■ Selected passage:
+ + + + + + +
As an independent festival programmer, you know the pain: screening hundreds of submissions, writing personalized feedback for each, and watching your festival's voice get lost in copy-paste fatigue. The solution isn't to replace human judgment—it's to automate the delivery while preserving the care.
The Framework: Structured Data + AI Drafting + Human Override
The key principle is simple: separate what you decide from how you communicate it. Your rubrics and decisions remain human-driven. AI handles the phrasing, personalization, and scalability.
What Data Points Drive the Automation?
For each film, you only need five inputs:
- Film ID & Title (basic tracking)
- Final Decision (Program, Waitlist, Reject)
- Primary Rubric Scores (e.g., Story/Concept: 7/10, Technical Execution: 6/10, Audience Fit: 4/10)
- Human Programmer Override/Note (a one-sentence personal comment or sign-off)
- Festival Brand Voice (set once per season)
Mini-Scenario in Action
A filmmaker receives this: "Our reviewers felt the characters' motivations could be further developed to deepen audience connection." Instead of an impersonal "the algorithm determined your character development was insufficient," that sentence came from your rubric score translated by AI into human language, then signed off by your programmer.
Implementation in Three Steps
Step 1: Create a Prompt for Your AI Assistant
Write a master instruction for your AI tool (like ChatGPT or Claude) that defines your festival's voice. Instruct it: "Use clear, direct language. Avoid algorithmic phrasing. For each film, generate feedback using the decision type and rubric scores I provide." Set your tone once; apply it consistently.
Step 2: Integrate the AI Output
Use mail merge in Google Sheets or Microsoft Word. Populate a spreadsheet with your five data points. Have your AI generate pre-written feedback for each film based on those inputs. Merge directly into an email template that includes:
-
[DECISION](Program, Waitlist, or Reject) -
[FEEDBACK - DYNAMIC SECTION](the AI-generated paragraph) -
[FESTIVAL BRANDING & INVITATION](standard call-to-action)
+ + + + + + +
■ To do:
1. In the guide on automating festival feedback, what three final decisions can a film receive?
2. Pick up the guide on automating festival feedback and continue it from its last line.
The listing that follows comes from a separate source.

■ Dataset excerpt:
+ + + + + + +
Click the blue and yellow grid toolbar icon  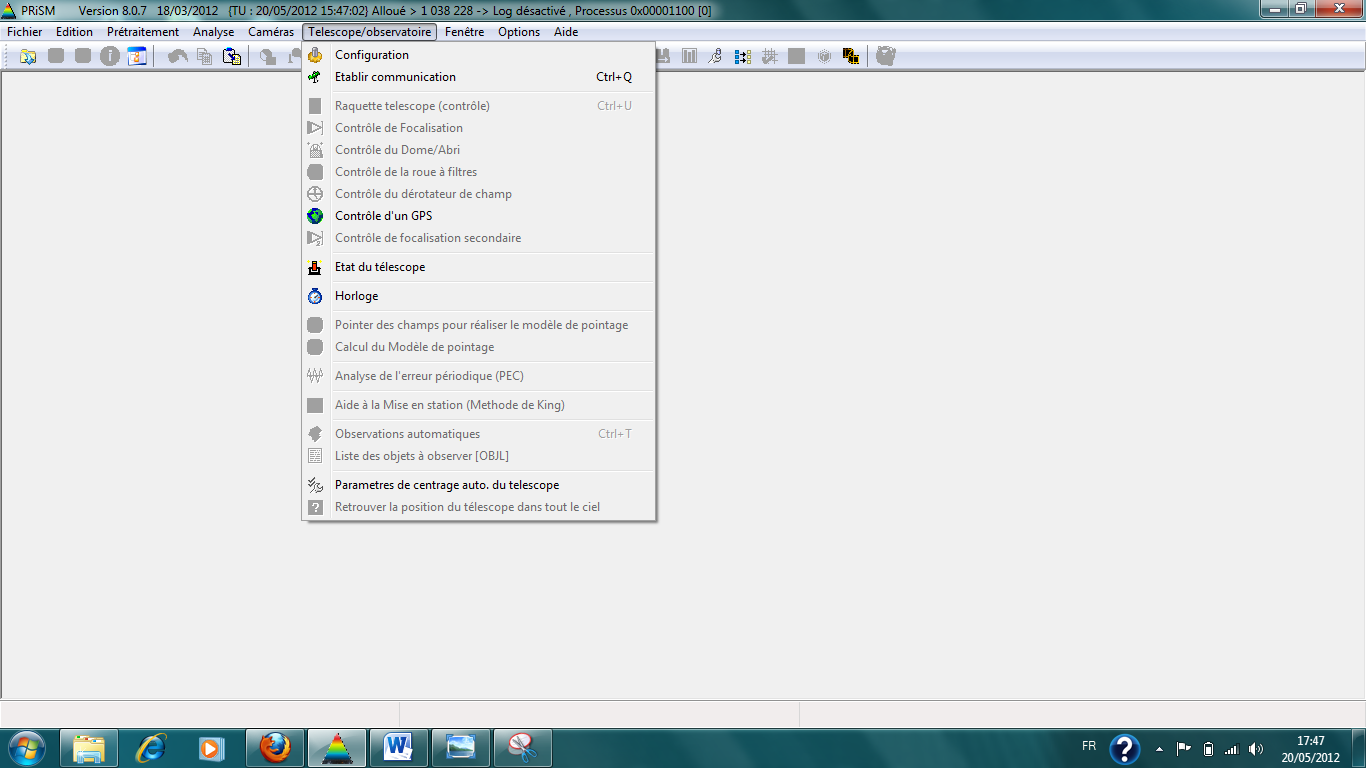coord(743,56)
+ + + + + + +
■ Replies:
1. Program, Waitlist, or Reject.

2.
Step 3: The Human Touchpoint (The 10% Rule)
Before hitting send, spend one minute per film adding your programmer's personal note. This field takes your human override and inserts it as a closing line. Example: "As a fellow filmmaker in the region, I was particularly impressed with your visual style. Keep creating." That 10% human touch transforms an automated email into a meaningful conversation.
Sample Rejection Feedback Framework
Subject Line: Your Festival Name Submission Decision & Feedback for "[Film Title]"
Body: [Decision] + [Rubric-based feedback in natural language] + [Your one-sentence personal sign-off]
Key Takeaways
- Use structured rubric data as inputs, not AI guessing about quality
- Avoid algorithmic phrasing like "the algorithm determined"—use "our reviewers felt"
- Always include human override—a one-sentence personal note closes the empathy gap
- Start simple with mail merge before building complex integrations
The goal isn't to automate judgment. It's to automate generosity at scale—so every filmmaker feels your festival saw their work, not just their application number.